(Cleveland) - Governor John Kasich has unveiled a robust plan for improving Ohio’s transportation system with a $3 billion investment in infrastructure over the next several years.

Kasich’s Jobs and Transportation plan will allow the state to eliminate decades long delays on some 41 new construction projects now slated to begin construction as soon as next year in some cases.

Cleveland’s Opportunity Corridor – a project that will construct a new boulevard from I-490 into the heart of the city’s University Circle business district – will see a 13-year delay wiped out.

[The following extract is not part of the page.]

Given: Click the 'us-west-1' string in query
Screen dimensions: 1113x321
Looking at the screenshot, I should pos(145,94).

“By thinking outside the box we’re attacking Ohio’s highway budget deficit without a tax increase and keeping Ohio’s highways in top condition,” Kasich said. “Our agriculture, manufacturing and logistics industries, as well as so many others, depend on our world class highway system for their success and the $3 billion in new funds made possible from our plan keeps them moving so Ohio’s economic recovery can keep moving.”

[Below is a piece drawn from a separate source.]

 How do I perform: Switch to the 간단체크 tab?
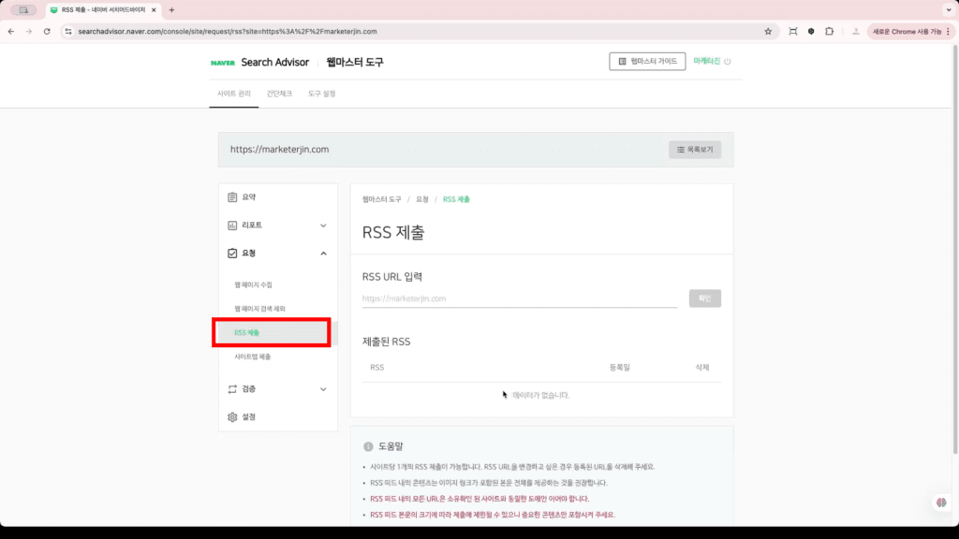(279, 94)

Kasich’s plan uses money from the Ohio Turnpike to help build Cleveland’s $324 million Opportunity Corridor and second $340 million Innerbelt Bridge.

Kasich talked to Newsradio WTAM 1100's Darren Toms:

Other northeast Ohio projects getting Kasich’s green light include:

• Two projects to widen I-271 in Cuyahoga and Summit Counties ($131million and $62.5 million, 12-year delay eliminated)
• Adding lanes to I-80 through Mahoning and Trumbull counties ($116.7 million, 12-year delay eliminated)
• Widening U.S. Route 20 in Lorain County ($48.7 million, 10-year delay eliminated)
• Adding lanes to U.S. Route 42 in Medina County ($47 million, will remain on schedule)
• Reconstructing portions of I-76 and I-77 in Summit County ($96.4 million, 11-year delay eliminated)

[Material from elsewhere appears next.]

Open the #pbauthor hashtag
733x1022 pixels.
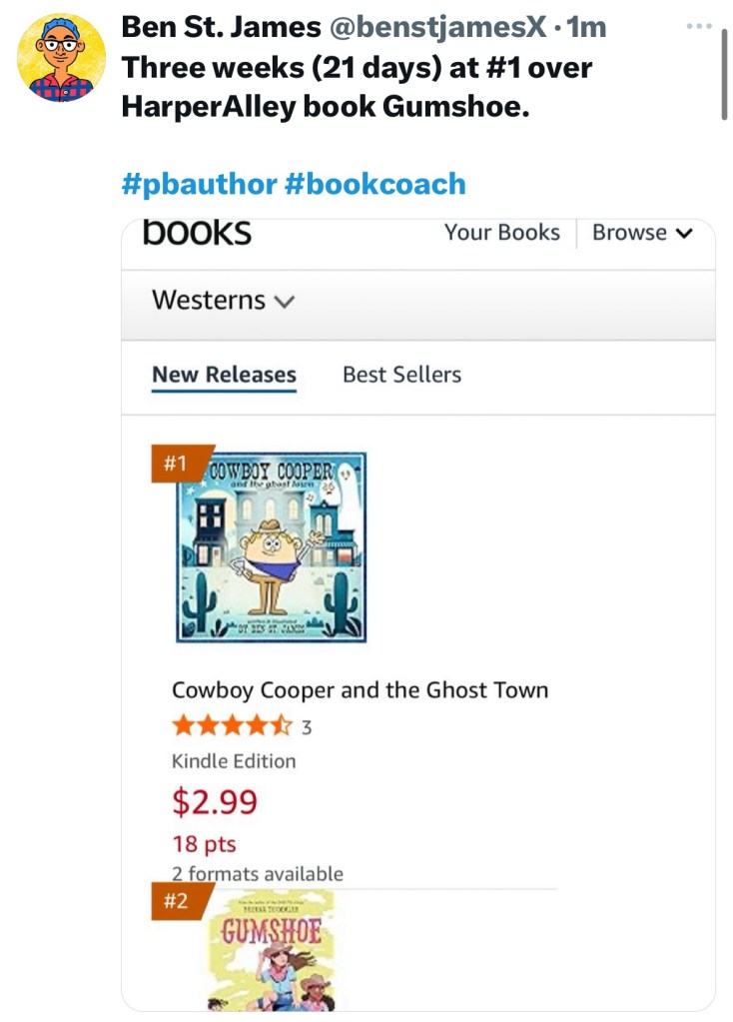click(199, 184)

Kasich’s recommendations await a vote by the state’s independent Transportation Review Advisory Council (TRAC) which is slated for Thursday, July 25. The TRAC was established in 1997 to provide guidance to the state for reviewing and approving ODOT’s largest construction projects.

Some funds for the Jobs and Transportation plan were made possible by a plan to issue bonds backed by Turnpike toll revenue dedicated exclusively to northern Ohio. The plan helps fill ODOT’s budget deficit without raising taxes that would kill jobs.